When I run this code I get an exception at the Update method

public void UpdateTeststep(Teststep step)
        {
            _context.Teststeps.Where(t => t.TeststepId == step.TeststepId).Update(t => step);
            _context.SaveChanges();
        }

{"The update expression must be of type MemberInitExpression.\r\nParametername: updateExpression"}

What is wrong with my updateExpression?

Thats the source code of the Update method:

http://www.symbolsource.org/Public/Metadata/NuGet/Project/EntityFramework.Extended/1.0.0.20/Release/.NETFramework,Version%3Dv4.0/EntityFramework.Extended/EntityFramework.Extended/EntityFramework.Extended/Extensions/BatchExtensions.cs?ImageName=EntityFramework.Extended

Line 454:

var memberInitExpression = updateExpression.Body as MemberInitExpression;
                if (memberInitExpression == null)
                    throw new ArgumentException("The update expression must be of type MemberInitExpression.", "updateExpression");

Why is the value I pass null? Do I pass my teststep in the wrong way?

Was it helpful?

Solution 2

Lets say there is an entity Person with a corresponding set Persons on a DbContext derived class TestDbContext:

public class Person
{
    [Key]
    public int Id { get; set; }

    public string Name { get; set; }
}

Then a batch update using EntityFrameworkExtended can be written like this:

[TestMethod]
public void UpdatePersonName()
{
    using (var context = new TestDbContext())
    {
        // insert 'initial' person to be renamed
        context.Persons.Add(new Person {Name = "andyp"});
        context.SaveChanges();

        Assert.AreEqual(1, context.Persons.Count());
        Assert.AreEqual("andyp", context.Persons.Select(p => p.Name).Single());

        // update the persons name
        context.Persons
               .Where(p => p.Id == 1)
               .Update(p => new Person {Name = "Pascal"});

        // assert that the update has been successful
        Assert.AreEqual(1, context.Persons.Count());
        Assert.AreEqual("Pascal", context.Persons.Select(p => p.Name).Single());
    }
}

Notice that I'm updating only one entity (Id == 1) but a where condition selecting more than one entity is of course valid as well.
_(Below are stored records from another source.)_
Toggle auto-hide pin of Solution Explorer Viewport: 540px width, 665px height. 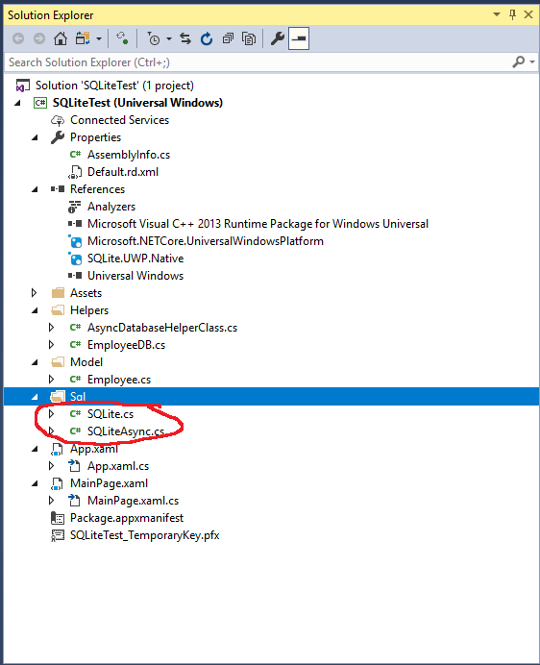[x=512, y=14]
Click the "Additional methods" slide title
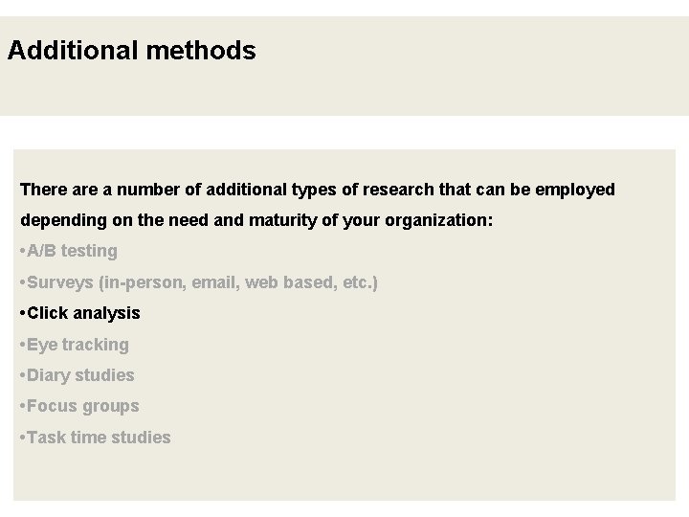 pos(132,50)
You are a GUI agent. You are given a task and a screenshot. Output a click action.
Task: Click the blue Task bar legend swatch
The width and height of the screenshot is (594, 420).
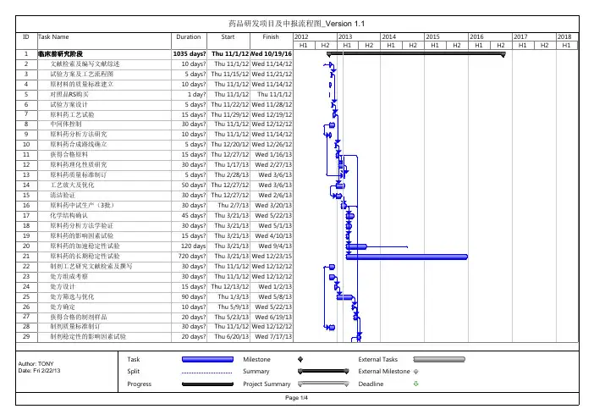[206, 359]
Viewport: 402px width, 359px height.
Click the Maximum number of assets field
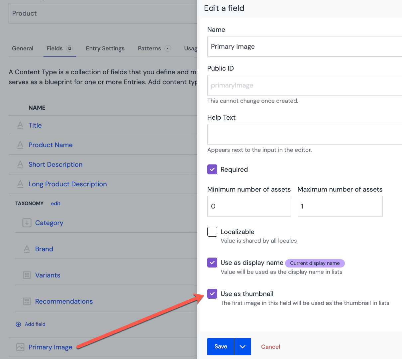[x=340, y=206]
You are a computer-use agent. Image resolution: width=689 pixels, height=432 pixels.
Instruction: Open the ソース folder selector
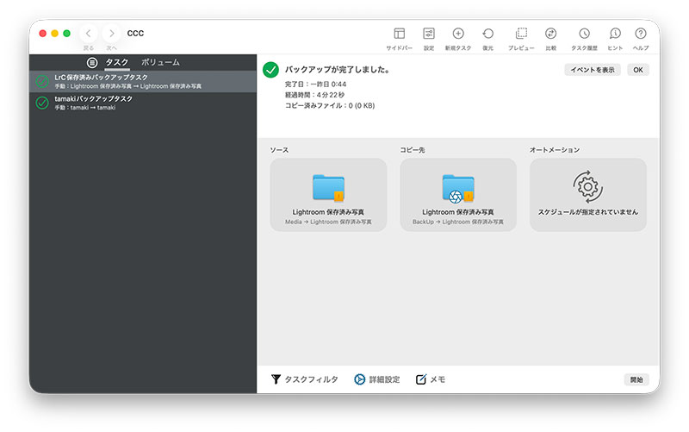328,195
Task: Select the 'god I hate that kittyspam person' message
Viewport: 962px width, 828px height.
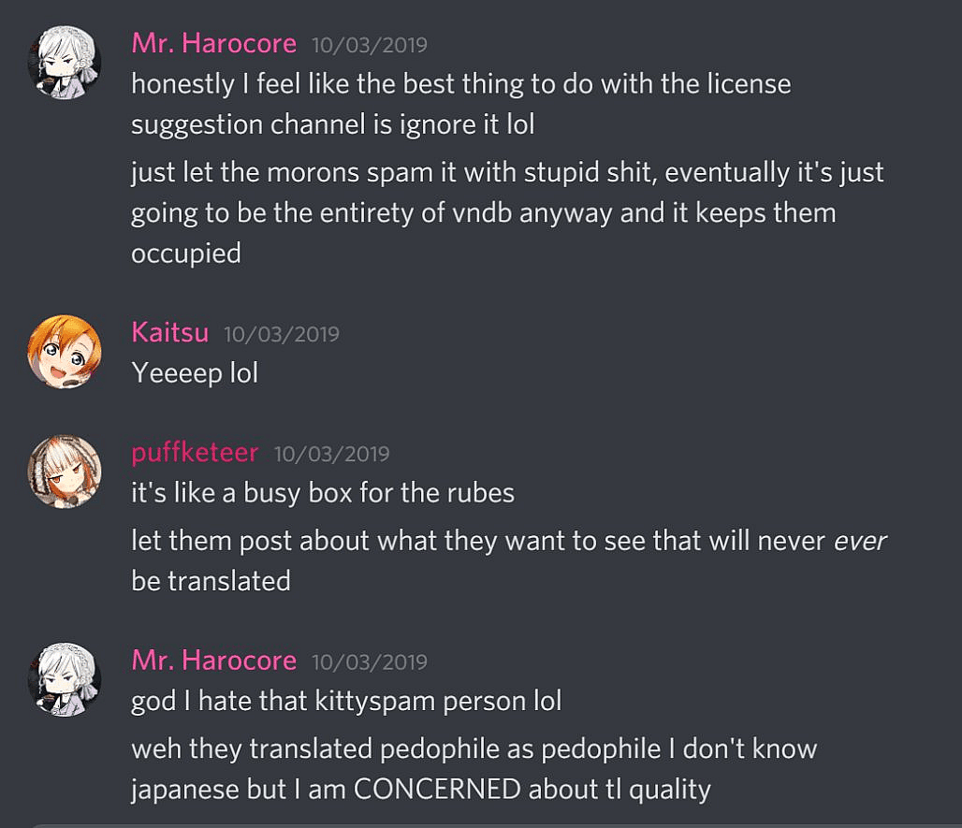Action: tap(346, 701)
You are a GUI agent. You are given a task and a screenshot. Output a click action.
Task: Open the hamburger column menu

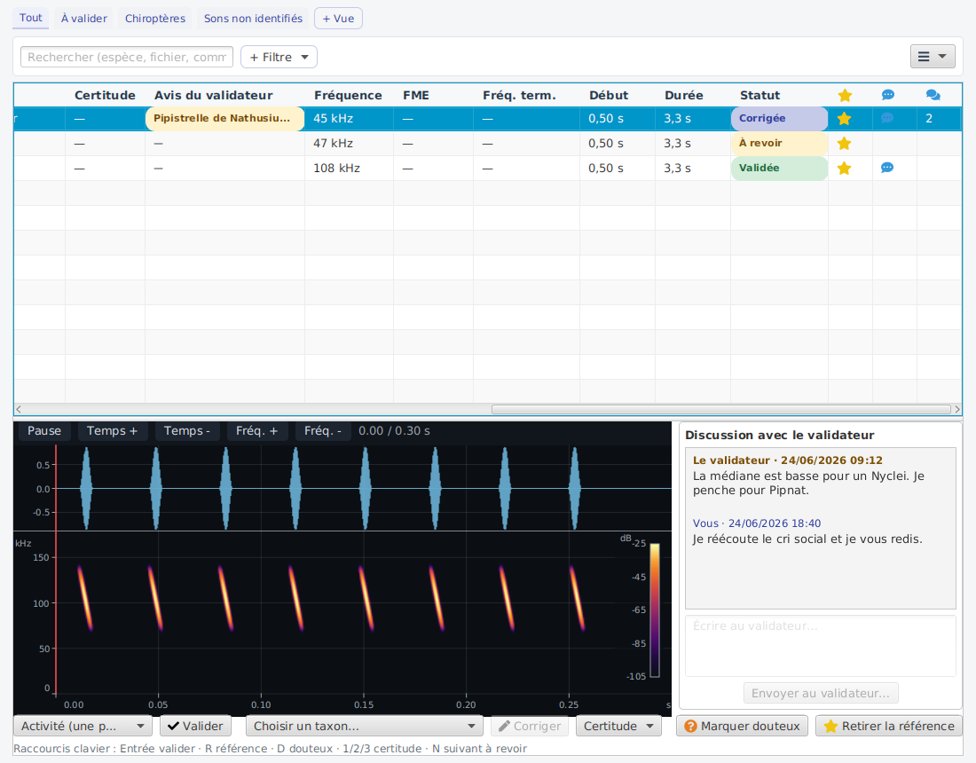tap(933, 57)
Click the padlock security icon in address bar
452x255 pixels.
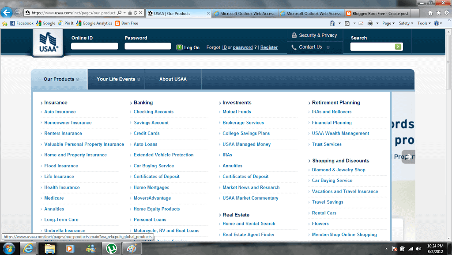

The update expression also allows to change more than one property at once.

OTHER TIPS

You are giving Update a MemberExpression instead of a MemberInit expression and this won't tell you anything useful if you haven't dealt with writing and parsing expressions before. However, this exception is telling you that you have to use a code that initializes a new object's properties.

Update(t => step) // member expression because step is a variable
Update(t=> new Something{ Step=step}) // member init expression 

Simply put, you need to always instantiate some object with at least a property in order to work.